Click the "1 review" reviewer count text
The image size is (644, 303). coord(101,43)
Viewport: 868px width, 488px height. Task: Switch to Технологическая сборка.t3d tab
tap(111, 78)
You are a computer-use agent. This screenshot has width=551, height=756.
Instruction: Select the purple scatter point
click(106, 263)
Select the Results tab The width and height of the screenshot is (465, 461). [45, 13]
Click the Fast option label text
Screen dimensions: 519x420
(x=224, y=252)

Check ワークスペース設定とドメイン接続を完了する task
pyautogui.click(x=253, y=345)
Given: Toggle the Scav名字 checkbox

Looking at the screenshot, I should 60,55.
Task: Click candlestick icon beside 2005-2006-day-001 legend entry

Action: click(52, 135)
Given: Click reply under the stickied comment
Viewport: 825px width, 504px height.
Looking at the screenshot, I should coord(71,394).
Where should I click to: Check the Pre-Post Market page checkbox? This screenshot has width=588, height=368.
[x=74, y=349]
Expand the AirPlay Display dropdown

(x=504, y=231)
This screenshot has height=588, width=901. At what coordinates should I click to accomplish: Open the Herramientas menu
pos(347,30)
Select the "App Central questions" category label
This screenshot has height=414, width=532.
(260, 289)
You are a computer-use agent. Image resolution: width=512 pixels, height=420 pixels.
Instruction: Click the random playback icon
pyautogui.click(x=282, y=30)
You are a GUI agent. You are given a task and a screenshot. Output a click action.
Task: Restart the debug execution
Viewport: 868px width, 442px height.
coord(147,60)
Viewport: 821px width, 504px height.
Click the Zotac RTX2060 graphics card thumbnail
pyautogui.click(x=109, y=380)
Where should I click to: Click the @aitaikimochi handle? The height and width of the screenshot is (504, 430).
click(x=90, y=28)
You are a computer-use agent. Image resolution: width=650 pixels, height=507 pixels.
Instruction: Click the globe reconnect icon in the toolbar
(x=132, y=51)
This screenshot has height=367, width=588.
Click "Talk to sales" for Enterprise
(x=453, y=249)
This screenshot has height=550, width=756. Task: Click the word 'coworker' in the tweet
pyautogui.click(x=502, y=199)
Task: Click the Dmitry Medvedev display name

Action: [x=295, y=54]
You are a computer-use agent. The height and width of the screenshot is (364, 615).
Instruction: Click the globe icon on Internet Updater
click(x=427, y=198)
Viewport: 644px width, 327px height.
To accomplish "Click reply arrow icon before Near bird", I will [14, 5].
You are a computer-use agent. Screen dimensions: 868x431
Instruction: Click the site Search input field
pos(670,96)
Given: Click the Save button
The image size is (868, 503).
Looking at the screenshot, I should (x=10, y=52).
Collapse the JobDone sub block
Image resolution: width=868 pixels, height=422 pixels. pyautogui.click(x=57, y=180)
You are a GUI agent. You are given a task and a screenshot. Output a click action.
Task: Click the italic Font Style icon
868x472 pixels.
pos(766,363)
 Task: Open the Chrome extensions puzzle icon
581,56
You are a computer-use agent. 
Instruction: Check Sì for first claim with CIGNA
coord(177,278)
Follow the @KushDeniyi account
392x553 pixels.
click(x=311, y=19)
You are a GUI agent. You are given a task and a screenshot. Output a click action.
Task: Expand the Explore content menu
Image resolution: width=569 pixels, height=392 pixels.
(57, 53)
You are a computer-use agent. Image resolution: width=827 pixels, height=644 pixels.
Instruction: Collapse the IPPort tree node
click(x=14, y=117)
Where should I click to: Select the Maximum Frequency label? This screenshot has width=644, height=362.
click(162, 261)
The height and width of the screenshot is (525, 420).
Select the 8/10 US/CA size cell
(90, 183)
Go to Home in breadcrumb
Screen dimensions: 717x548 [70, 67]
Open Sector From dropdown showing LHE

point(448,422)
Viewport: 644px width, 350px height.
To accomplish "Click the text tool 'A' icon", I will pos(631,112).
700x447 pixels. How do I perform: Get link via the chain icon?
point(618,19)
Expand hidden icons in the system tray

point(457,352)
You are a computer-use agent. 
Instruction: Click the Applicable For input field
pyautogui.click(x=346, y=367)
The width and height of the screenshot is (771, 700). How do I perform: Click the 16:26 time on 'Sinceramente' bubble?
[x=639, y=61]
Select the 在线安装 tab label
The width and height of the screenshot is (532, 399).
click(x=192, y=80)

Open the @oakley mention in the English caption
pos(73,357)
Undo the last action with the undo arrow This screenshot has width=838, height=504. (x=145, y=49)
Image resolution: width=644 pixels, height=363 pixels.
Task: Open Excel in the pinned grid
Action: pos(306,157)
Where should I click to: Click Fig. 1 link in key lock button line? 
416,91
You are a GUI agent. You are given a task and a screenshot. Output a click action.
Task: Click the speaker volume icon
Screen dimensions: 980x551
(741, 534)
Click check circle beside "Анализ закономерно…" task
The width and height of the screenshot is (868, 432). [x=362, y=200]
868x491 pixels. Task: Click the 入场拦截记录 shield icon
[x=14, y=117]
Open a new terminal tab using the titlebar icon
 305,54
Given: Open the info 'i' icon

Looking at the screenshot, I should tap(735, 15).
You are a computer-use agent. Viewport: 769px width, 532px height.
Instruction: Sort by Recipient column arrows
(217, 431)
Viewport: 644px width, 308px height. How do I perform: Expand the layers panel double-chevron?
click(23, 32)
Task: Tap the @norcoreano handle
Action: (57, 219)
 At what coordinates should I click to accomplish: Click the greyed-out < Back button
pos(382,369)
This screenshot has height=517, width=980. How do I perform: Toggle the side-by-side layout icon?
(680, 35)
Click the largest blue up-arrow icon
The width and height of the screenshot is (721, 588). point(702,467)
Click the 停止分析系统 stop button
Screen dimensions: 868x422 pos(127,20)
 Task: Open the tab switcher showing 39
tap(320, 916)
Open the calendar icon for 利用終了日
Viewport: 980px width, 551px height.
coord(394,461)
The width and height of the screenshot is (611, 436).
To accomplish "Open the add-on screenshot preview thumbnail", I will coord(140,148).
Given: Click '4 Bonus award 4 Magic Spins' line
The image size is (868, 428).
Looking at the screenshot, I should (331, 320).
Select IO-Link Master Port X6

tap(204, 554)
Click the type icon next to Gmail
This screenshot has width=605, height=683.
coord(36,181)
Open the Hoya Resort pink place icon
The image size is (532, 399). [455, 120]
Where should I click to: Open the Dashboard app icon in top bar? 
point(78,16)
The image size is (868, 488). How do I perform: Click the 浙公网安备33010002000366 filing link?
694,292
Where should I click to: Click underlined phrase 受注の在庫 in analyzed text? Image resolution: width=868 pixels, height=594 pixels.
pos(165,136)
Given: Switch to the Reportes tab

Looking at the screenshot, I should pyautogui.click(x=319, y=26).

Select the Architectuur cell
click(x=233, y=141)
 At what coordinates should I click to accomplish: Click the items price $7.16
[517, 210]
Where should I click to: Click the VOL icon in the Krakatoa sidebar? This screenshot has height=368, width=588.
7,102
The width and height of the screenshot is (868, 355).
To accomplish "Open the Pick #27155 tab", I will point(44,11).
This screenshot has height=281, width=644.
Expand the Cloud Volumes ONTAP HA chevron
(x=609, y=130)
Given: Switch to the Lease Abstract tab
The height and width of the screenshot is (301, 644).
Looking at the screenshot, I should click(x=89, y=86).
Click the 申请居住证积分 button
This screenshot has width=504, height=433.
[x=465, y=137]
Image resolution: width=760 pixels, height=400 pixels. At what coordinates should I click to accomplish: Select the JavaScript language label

* * * * * * *

• [Exercise directions]: Taking care to miss no line, set down the whole listing above exactly.

• [Exercise result]:
Click the "1 review" reviewer count text
The image size is (644, 303). coord(101,43)
Viewport: 868px width, 488px height. Task: Switch to Технологическая сборка.t3d tab
tap(111, 78)
You are a computer-use agent. This screenshot has width=551, height=756.
Instruction: Select the purple scatter point
click(106, 263)
Select the Results tab The width and height of the screenshot is (465, 461). [45, 13]
Click the Fast option label text
Screen dimensions: 519x420
(x=224, y=252)

Check ワークスペース設定とドメイン接続を完了する task
pyautogui.click(x=253, y=345)
Given: Toggle the Scav名字 checkbox

Looking at the screenshot, I should 60,55.
Task: Click candlestick icon beside 2005-2006-day-001 legend entry

Action: click(52, 135)
Given: Click reply under the stickied comment
Viewport: 825px width, 504px height.
Looking at the screenshot, I should coord(71,394).
Where should I click to: Check the Pre-Post Market page checkbox? This screenshot has width=588, height=368.
[x=74, y=349]
Expand the AirPlay Display dropdown

(x=504, y=231)
This screenshot has height=588, width=901. At what coordinates should I click to accomplish: Open the Herramientas menu
pos(347,30)
Select the "App Central questions" category label
This screenshot has height=414, width=532.
(260, 289)
You are a computer-use agent. Image resolution: width=512 pixels, height=420 pixels.
Instruction: Click the random playback icon
pyautogui.click(x=282, y=30)
You are a GUI agent. You are given a task and a screenshot. Output a click action.
Task: Restart the debug execution
Viewport: 868px width, 442px height.
coord(147,60)
Viewport: 821px width, 504px height.
Click the Zotac RTX2060 graphics card thumbnail
pyautogui.click(x=109, y=380)
Where should I click to: Click the @aitaikimochi handle? The height and width of the screenshot is (504, 430).
click(x=90, y=28)
You are a computer-use agent. Image resolution: width=650 pixels, height=507 pixels.
Instruction: Click the globe reconnect icon in the toolbar
(x=132, y=51)
This screenshot has height=367, width=588.
Click "Talk to sales" for Enterprise
(x=453, y=249)
This screenshot has height=550, width=756. Task: Click the word 'coworker' in the tweet
pyautogui.click(x=502, y=199)
Task: Click the Dmitry Medvedev display name

Action: [x=295, y=54]
You are a computer-use agent. The height and width of the screenshot is (364, 615).
Instruction: Click the globe icon on Internet Updater
click(x=427, y=198)
Viewport: 644px width, 327px height.
To accomplish "Click reply arrow icon before Near bird", I will [14, 5].
You are a computer-use agent. Screen dimensions: 868x431
Instruction: Click the site Search input field
pos(670,96)
Given: Click the Save button
The image size is (868, 503).
Looking at the screenshot, I should (x=10, y=52).
Collapse the JobDone sub block
Image resolution: width=868 pixels, height=422 pixels. pyautogui.click(x=57, y=180)
You are a GUI agent. You are given a task and a screenshot. Output a click action.
Task: Click the italic Font Style icon
868x472 pixels.
pos(766,363)
 Task: Open the Chrome extensions puzzle icon
581,56
You are a computer-use agent. 
Instruction: Check Sì for first claim with CIGNA
coord(177,278)
Follow the @KushDeniyi account
392x553 pixels.
click(x=311, y=19)
You are a GUI agent. You are given a task and a screenshot. Output a click action.
Task: Expand the Explore content menu
Image resolution: width=569 pixels, height=392 pixels.
(57, 53)
You are a computer-use agent. Image resolution: width=827 pixels, height=644 pixels.
Instruction: Collapse the IPPort tree node
click(x=14, y=117)
Where should I click to: Select the Maximum Frequency label? This screenshot has width=644, height=362.
click(162, 261)
The height and width of the screenshot is (525, 420).
Select the 8/10 US/CA size cell
(90, 183)
Go to Home in breadcrumb
Screen dimensions: 717x548 [70, 67]
Open Sector From dropdown showing LHE

point(448,422)
Viewport: 644px width, 350px height.
To accomplish "Click the text tool 'A' icon", I will pos(631,112).
700x447 pixels. How do I perform: Get link via the chain icon?
point(618,19)
Expand hidden icons in the system tray

point(457,352)
You are a computer-use agent. 
Instruction: Click the Applicable For input field
pyautogui.click(x=346, y=367)
The width and height of the screenshot is (771, 700). How do I perform: Click the 16:26 time on 'Sinceramente' bubble?
[x=639, y=61]
Select the 在线安装 tab label
The width and height of the screenshot is (532, 399).
click(x=192, y=80)

Open the @oakley mention in the English caption
pos(73,357)
Undo the last action with the undo arrow This screenshot has width=838, height=504. (x=145, y=49)
Image resolution: width=644 pixels, height=363 pixels.
Task: Open Excel in the pinned grid
Action: pos(306,157)
Where should I click to: Click Fig. 1 link in key lock button line? 
416,91
You are a GUI agent. You are given a task and a screenshot. Output a click action.
Task: Click the speaker volume icon
Screen dimensions: 980x551
(741, 534)
Click check circle beside "Анализ закономерно…" task
The width and height of the screenshot is (868, 432). [x=362, y=200]
868x491 pixels. Task: Click the 入场拦截记录 shield icon
[x=14, y=117]
Open a new terminal tab using the titlebar icon
 305,54
Given: Open the info 'i' icon

Looking at the screenshot, I should tap(735, 15).
You are a computer-use agent. Viewport: 769px width, 532px height.
Instruction: Sort by Recipient column arrows
(217, 431)
Viewport: 644px width, 308px height. How do I perform: Expand the layers panel double-chevron?
click(23, 32)
Task: Tap the @norcoreano handle
Action: (57, 219)
 At what coordinates should I click to accomplish: Click the greyed-out < Back button
pos(382,369)
This screenshot has height=517, width=980. How do I perform: Toggle the side-by-side layout icon?
(680, 35)
Click the largest blue up-arrow icon
The width and height of the screenshot is (721, 588). point(702,467)
Click the 停止分析系统 stop button
Screen dimensions: 868x422 pos(127,20)
 Task: Open the tab switcher showing 39
tap(320, 916)
Open the calendar icon for 利用終了日
Viewport: 980px width, 551px height.
coord(394,461)
The width and height of the screenshot is (611, 436).
To accomplish "Open the add-on screenshot preview thumbnail", I will coord(140,148).
Given: Click '4 Bonus award 4 Magic Spins' line
The image size is (868, 428).
Looking at the screenshot, I should (331, 320).
Select IO-Link Master Port X6

tap(204, 554)
Click the type icon next to Gmail
This screenshot has width=605, height=683.
coord(36,181)
Open the Hoya Resort pink place icon
The image size is (532, 399). [455, 120]
Where should I click to: Open the Dashboard app icon in top bar? 
point(78,16)
The image size is (868, 488). How do I perform: Click the 浙公网安备33010002000366 filing link?
694,292
Where should I click to: Click underlined phrase 受注の在庫 in analyzed text? Image resolution: width=868 pixels, height=594 pixels.
pos(165,136)
Given: Switch to the Reportes tab

Looking at the screenshot, I should pyautogui.click(x=319, y=26).

Select the Architectuur cell
click(x=233, y=141)
 At what coordinates should I click to accomplish: Click the items price $7.16
[517, 210]
Where should I click to: Click the VOL icon in the Krakatoa sidebar? This screenshot has height=368, width=588.
7,102
The width and height of the screenshot is (868, 355).
To accomplish "Open the Pick #27155 tab", I will point(44,11).
This screenshot has height=281, width=644.
Expand the Cloud Volumes ONTAP HA chevron
(x=609, y=130)
Given: Switch to the Lease Abstract tab
The height and width of the screenshot is (301, 644).
Looking at the screenshot, I should click(x=89, y=86).
Click the 申请居住证积分 button
This screenshot has width=504, height=433.
[x=465, y=137]
Image resolution: width=760 pixels, height=400 pixels. At what coordinates should I click to accomplish: Select the JavaScript language label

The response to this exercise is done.